Do your duty, boatswain's mate, or you'll take his place


In summation of flogging, Samuel Holbrook in 1857 comments, "I fancy that those editors and legislators who sit in their cozy armchairs, in office or congressional hall, and talk wisely about the necessity of flogging for sailors, need only once to witness the infliction of the punishment they think so needful, and experience with their own breasts the feeling of dark humiliation which falls upon the soul at seeing the manhood being scourged out of a fellow creature, to alter their convictions as to the expediency of flogging."

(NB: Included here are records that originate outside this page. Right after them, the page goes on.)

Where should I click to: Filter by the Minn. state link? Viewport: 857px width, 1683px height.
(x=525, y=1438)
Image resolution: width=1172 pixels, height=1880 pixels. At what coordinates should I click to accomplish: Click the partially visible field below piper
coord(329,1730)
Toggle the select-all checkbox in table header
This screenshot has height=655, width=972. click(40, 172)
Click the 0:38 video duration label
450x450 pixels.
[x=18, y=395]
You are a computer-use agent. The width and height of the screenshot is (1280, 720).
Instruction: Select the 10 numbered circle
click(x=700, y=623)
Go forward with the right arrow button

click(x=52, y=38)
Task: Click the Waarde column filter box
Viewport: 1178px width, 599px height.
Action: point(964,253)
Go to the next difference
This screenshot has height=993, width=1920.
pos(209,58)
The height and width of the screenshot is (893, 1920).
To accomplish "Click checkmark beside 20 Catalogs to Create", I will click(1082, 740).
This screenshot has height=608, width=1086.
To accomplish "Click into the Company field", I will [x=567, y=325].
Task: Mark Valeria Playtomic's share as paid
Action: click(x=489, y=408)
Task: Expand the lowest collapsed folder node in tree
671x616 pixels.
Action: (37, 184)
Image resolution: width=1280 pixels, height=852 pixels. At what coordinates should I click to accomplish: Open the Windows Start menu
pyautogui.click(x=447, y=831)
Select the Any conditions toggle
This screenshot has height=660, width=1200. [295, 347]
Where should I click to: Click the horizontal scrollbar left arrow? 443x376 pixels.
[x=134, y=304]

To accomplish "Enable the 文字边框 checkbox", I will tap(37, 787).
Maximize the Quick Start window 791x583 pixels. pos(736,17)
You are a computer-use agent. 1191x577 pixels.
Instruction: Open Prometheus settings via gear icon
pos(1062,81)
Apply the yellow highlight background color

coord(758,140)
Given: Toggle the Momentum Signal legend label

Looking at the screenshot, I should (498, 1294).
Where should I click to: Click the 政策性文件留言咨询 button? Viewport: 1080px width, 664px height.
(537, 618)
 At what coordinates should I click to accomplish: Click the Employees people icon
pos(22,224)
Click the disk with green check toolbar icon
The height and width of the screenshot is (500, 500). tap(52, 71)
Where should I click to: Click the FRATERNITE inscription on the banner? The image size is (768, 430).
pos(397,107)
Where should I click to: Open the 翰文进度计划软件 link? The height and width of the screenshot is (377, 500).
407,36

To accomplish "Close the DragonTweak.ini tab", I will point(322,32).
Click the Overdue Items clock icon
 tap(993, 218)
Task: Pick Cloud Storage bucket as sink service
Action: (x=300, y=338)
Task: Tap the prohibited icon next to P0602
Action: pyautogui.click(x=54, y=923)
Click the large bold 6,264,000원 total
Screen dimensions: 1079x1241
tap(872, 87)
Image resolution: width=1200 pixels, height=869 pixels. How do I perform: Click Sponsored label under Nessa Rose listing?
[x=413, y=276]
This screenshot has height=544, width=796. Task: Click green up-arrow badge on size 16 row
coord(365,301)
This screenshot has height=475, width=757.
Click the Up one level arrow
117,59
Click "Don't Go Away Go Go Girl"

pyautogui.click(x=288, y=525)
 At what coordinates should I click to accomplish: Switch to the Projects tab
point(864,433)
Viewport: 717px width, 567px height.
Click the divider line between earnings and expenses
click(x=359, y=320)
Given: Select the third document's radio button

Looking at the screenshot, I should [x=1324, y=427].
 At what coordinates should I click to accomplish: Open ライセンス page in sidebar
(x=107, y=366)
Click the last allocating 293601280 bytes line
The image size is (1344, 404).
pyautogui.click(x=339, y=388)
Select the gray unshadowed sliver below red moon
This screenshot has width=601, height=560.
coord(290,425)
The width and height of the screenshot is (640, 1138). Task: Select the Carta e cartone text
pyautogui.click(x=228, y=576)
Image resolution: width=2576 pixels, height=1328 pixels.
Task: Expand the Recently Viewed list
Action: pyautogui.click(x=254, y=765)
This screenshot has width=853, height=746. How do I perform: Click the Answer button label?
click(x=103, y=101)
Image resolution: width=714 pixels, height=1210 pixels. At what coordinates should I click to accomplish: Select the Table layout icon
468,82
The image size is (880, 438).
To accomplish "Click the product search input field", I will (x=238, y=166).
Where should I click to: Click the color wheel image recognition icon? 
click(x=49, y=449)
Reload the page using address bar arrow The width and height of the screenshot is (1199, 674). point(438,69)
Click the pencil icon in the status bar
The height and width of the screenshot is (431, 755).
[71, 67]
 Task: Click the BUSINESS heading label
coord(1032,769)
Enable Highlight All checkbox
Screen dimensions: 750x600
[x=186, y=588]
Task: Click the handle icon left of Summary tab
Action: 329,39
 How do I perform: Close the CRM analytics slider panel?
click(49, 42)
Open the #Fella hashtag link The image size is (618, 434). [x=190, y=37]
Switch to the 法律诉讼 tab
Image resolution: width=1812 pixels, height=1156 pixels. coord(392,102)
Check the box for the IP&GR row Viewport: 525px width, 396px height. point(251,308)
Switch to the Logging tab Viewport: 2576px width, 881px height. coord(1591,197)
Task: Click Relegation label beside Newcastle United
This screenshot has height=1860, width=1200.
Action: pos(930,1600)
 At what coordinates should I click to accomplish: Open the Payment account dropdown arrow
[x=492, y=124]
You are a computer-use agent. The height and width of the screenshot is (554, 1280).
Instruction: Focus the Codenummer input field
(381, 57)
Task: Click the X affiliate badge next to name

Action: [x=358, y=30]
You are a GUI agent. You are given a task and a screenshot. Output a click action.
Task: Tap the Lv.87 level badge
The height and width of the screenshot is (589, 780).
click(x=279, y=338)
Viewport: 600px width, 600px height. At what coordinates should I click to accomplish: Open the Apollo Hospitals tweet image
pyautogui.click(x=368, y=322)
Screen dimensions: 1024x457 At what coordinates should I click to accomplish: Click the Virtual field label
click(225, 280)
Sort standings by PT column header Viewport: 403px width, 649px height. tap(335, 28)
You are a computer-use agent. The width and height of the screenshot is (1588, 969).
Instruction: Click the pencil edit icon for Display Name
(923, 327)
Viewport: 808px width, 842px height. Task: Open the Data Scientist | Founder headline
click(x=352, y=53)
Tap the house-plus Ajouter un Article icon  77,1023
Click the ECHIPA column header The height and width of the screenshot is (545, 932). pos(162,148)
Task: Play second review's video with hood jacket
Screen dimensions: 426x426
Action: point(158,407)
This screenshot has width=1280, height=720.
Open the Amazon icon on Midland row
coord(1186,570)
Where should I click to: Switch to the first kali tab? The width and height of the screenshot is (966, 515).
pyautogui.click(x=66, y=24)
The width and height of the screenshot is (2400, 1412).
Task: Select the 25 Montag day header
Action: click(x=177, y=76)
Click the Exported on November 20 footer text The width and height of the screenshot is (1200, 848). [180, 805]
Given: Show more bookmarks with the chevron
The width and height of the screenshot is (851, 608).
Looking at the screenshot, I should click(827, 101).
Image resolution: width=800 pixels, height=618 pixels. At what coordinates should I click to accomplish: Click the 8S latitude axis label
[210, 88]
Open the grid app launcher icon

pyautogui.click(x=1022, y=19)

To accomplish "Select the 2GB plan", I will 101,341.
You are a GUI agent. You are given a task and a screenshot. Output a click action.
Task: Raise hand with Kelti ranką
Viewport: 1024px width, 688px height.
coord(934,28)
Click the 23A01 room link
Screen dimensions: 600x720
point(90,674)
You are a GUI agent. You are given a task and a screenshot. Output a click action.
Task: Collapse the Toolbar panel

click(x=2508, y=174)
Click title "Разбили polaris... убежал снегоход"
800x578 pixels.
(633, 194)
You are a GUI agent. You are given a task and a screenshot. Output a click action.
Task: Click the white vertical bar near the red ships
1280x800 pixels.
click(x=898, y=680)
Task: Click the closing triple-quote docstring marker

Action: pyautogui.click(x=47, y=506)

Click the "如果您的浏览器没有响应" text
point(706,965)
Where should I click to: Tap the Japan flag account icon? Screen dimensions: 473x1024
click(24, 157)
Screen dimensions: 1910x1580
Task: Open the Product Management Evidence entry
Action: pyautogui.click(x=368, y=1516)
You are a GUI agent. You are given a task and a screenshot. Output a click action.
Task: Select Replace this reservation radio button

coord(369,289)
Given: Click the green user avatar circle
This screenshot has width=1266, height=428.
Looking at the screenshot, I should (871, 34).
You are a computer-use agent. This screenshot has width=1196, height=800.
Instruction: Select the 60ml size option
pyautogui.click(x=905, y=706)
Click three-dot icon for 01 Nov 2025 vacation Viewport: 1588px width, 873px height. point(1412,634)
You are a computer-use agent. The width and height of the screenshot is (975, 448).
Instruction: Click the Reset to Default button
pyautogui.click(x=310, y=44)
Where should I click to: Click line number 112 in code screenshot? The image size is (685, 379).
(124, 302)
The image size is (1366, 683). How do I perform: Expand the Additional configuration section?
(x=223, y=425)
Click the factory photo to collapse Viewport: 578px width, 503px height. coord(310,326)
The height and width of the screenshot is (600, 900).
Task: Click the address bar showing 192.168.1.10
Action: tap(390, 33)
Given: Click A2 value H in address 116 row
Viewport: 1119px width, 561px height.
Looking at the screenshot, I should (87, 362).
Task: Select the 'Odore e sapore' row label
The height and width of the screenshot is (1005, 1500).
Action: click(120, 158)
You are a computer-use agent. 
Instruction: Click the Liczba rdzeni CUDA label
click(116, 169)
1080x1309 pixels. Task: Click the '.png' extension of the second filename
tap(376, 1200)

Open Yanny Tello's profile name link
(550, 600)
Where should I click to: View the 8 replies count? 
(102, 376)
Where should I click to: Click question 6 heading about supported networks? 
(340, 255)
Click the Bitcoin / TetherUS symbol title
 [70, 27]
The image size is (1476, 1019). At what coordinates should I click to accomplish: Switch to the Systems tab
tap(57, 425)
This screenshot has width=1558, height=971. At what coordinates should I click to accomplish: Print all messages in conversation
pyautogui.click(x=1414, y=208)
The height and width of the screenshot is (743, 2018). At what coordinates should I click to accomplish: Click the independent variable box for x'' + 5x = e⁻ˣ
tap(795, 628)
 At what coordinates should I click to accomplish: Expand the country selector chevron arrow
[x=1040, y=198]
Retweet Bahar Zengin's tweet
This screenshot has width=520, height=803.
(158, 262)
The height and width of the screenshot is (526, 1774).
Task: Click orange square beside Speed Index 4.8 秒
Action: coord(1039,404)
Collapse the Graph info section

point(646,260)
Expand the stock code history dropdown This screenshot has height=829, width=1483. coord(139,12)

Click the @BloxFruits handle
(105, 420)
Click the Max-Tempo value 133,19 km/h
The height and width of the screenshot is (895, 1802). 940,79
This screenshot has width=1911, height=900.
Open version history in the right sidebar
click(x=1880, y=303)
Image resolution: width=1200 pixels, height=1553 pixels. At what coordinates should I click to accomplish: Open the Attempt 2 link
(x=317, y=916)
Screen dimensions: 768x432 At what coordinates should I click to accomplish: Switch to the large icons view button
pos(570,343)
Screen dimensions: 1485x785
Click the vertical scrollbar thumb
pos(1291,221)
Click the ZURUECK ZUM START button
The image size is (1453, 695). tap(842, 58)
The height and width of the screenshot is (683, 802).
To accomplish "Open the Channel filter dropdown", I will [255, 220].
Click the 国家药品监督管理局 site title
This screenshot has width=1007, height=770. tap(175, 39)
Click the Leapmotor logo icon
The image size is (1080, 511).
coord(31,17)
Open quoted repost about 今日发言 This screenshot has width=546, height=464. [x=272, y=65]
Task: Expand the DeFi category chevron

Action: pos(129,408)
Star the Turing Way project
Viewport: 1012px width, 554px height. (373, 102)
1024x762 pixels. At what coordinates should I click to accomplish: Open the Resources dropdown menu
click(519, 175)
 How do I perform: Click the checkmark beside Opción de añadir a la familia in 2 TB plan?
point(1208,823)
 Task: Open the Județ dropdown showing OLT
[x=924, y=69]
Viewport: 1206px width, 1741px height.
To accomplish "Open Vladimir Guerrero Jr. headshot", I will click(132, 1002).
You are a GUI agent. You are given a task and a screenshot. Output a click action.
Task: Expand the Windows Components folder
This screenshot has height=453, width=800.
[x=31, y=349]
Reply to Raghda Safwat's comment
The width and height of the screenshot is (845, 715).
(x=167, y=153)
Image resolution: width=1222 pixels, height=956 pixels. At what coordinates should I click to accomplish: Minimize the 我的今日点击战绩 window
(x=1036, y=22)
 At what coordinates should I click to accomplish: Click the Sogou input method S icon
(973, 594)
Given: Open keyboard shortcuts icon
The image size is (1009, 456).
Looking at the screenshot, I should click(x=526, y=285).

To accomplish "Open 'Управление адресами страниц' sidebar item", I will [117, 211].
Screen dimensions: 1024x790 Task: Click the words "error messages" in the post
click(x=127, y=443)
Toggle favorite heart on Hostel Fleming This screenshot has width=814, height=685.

Answering the critic who would ask why the bluejacket does not protest, he continues. "A 'man-of-war' is not the place for too free an expression of opinion. The regulations of the service do not admit to freedom of speech. They contain such a word as 'mutiny', for which they provide 'death or such other punishment as a court-martial shall provide.' And, as there can be no half-way-talk concerning so brutal a practice as flogging a human being - a creature created in the image of God - the consequence is an ominous silence. 'A still tongue makes a wise head' - nowhere more so than in the service, where it is truly said, 'You are allowed to think what you please, but you must not think aloud.'"

Good advice no matter who hears it. I have two ears and one tongue, I should use them in that proportion.